TASK:
Extract each line of the rows below that contains the word "heading", and copy those lines.

Click-target data:
»»

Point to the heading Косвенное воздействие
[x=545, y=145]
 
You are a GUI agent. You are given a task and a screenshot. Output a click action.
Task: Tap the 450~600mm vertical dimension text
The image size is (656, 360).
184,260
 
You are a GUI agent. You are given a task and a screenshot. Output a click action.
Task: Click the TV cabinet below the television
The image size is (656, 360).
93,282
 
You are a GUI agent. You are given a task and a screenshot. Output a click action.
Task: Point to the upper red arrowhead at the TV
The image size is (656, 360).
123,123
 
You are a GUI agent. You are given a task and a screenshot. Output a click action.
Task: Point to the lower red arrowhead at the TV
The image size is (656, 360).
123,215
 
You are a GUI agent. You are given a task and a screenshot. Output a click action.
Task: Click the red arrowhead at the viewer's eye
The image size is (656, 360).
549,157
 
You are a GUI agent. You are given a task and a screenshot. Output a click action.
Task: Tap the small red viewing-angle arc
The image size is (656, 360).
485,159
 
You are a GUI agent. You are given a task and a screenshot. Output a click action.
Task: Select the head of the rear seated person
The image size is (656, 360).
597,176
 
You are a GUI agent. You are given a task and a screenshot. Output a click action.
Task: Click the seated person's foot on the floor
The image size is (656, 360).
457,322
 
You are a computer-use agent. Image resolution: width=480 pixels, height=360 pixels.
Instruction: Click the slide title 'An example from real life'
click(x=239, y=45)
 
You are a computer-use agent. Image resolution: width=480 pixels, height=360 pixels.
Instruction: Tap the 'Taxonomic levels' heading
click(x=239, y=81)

««

THE RESULT:
Point to the heading Косвенное воздействие
Instruction: Tap the 'Taxonomic levels' heading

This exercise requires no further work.